What is private credit, and why are people worried about it?

Bailey’s comments echoed similar remarks made by JP Morgan boss Jamie Dimon. The banking luminary warned that more ‘cockroaches’ were likely to emerge from the private credit space after the collapse of First Brands, which had over £20bn debt linked to private credit funds – often referred to as ‘shadow banks’ – on its books before it collapsed.

“When you see one cockroach, there are probably more,” he told an analyst call alongside his bank’s third quarter results.

But several private credit industry figures have sought to downplay the structural vulnerability their sector in the wake of the string of bankruptcies, arguing that Tricolor, First Brands – and now Primalend – were isolated defaults related to poor due diligence.

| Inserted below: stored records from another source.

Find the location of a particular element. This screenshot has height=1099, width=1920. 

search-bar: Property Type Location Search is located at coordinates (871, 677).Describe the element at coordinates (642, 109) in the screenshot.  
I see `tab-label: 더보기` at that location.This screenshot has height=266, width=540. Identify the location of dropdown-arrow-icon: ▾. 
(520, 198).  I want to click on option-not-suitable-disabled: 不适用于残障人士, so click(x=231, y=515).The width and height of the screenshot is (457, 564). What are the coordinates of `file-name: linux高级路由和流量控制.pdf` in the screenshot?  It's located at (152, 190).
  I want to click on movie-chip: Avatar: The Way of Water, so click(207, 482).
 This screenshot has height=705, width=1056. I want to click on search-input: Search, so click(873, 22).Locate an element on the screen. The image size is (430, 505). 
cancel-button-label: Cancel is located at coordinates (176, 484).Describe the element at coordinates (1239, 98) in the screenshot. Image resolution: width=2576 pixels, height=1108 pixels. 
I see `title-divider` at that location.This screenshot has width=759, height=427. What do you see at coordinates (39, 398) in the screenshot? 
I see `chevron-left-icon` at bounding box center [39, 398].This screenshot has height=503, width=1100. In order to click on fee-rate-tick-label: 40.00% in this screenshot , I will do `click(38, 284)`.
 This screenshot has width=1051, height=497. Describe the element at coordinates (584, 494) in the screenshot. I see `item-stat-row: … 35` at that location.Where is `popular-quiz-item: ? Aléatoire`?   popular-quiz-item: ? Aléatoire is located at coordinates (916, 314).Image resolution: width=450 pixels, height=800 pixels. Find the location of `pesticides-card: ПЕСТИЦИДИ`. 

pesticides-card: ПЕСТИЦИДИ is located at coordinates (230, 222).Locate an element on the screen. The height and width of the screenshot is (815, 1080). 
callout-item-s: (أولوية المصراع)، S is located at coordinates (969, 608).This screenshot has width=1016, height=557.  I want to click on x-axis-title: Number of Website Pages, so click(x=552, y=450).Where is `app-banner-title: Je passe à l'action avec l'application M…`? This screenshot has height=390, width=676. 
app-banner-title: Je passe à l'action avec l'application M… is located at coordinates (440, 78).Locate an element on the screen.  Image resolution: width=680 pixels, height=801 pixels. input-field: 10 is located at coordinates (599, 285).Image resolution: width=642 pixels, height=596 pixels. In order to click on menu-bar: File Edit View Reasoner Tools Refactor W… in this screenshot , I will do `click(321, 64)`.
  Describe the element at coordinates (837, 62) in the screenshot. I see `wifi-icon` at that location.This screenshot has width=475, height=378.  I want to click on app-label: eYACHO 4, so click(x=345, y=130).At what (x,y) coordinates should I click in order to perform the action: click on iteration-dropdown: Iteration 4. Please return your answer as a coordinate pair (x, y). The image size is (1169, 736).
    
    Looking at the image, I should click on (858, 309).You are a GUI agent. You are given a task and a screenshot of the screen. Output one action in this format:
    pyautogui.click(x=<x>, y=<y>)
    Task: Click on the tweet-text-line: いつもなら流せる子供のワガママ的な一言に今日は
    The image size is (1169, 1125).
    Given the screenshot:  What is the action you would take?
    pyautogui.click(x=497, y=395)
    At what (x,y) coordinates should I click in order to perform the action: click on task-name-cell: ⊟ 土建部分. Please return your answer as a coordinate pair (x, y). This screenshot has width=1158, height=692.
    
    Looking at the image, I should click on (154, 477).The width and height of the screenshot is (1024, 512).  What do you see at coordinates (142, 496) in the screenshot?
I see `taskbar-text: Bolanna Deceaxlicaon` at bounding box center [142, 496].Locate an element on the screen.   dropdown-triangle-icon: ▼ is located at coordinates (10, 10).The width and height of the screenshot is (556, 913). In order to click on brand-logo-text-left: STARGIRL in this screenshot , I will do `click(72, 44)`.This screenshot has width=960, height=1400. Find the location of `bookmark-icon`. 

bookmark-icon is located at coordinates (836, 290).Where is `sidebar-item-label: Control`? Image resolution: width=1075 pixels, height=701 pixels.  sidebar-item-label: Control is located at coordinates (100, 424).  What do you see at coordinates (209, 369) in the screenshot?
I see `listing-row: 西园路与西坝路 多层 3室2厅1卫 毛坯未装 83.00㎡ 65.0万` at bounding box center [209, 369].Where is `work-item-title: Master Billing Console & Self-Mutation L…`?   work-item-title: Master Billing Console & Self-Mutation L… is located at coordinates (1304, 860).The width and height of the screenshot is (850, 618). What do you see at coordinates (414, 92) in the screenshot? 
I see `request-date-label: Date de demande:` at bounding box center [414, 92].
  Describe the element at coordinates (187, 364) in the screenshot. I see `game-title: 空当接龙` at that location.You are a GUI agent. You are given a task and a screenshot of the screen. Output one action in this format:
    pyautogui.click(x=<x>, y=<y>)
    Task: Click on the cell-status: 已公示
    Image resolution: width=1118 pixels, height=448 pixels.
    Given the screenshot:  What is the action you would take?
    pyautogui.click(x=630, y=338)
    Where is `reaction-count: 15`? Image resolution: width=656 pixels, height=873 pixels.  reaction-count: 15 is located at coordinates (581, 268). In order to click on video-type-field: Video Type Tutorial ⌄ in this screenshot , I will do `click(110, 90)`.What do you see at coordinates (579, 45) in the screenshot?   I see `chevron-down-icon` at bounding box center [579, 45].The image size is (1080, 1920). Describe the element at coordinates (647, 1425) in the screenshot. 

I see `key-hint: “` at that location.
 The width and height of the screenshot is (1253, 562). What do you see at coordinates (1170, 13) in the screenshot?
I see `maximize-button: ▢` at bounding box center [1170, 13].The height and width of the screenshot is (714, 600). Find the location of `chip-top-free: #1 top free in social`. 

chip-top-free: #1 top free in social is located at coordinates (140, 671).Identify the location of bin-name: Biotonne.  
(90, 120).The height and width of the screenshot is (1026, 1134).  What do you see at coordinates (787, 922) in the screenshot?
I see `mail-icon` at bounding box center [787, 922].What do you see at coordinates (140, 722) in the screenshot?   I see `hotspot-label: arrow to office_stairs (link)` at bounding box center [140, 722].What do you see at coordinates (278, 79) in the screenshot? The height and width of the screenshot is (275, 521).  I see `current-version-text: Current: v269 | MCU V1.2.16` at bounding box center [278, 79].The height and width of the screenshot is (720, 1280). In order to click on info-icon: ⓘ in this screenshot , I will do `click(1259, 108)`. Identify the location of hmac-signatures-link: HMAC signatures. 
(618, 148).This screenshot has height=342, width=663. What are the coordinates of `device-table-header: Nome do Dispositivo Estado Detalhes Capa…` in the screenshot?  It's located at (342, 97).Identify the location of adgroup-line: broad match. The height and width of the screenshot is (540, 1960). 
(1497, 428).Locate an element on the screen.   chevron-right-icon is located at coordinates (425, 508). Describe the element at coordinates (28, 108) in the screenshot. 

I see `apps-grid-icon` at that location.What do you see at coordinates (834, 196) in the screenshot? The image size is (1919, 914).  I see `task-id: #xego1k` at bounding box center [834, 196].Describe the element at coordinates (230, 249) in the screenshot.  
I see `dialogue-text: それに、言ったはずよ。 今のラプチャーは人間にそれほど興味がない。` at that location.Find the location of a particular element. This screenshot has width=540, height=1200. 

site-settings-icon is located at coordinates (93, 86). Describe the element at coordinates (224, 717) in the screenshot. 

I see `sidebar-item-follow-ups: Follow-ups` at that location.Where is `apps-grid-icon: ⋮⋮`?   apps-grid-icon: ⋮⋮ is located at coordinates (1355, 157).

Mark Lipschultz, the man behind one of the sector’s biggest players, launched a withering broadside on Dimon in the wake of his ‘cockroaches’ comment, accusing the investment bank boss of blaming a competing sector for the banking industry’s own poor diligence. JP Morgan disclosed its own $170m loss tied to Tricolor shortly before Dimon’s call with analysts.

Speaking at a finance summit this month, Lipschultz, the founder of Blue Owl Capital, said: “There are people who have meaningful, parochial interests in the industry not continuing to grow and succeed.

“[Private equity giant] Blackstone’s market cap exceeds the market cap of most financial institutions in the world today. It’s not as if that’s not coming from someone, and of course those people don’t like it.”

UK lenders unaffected

Laura Cooper, senior macro strategist at investment manager Nuveen, believes the reality is somewhere in the middle, and a sign private credit is entering a “late-cycle phase where risk is rising unevenly”.

“The asset class has grown roughly 13 per cent annually since the 2008-09 crisis, maturing into a core institutional holding,” she said. “And that maturity brings greater complexity.”

Despite last week’s FTSE sell-off, results from British lenders that reported week would suggest there is no suggestion the string of defaults will harbinger a crisis similar to the GFC, which saw several of the country’s largest lenders taken into public ownership.

Speaking to reporters, Barclays boss CS Venkatakrishnan – known as Venkat – played down fears that the string of failures would translate to any systemic risk, despite the lender disclosing a £110m exposure to Tricolor. And when asked whether Dimon’s cockroach prophesy was likely to materialise he replied, curtly: “I’m no entomologist.”

Meanwhile issues at Lloyds – which reported a large but expected drop in profit at its third quarter earnings this week – were more down to hikes it made to its motor finance provisions, rather than any private credit-related write-offs.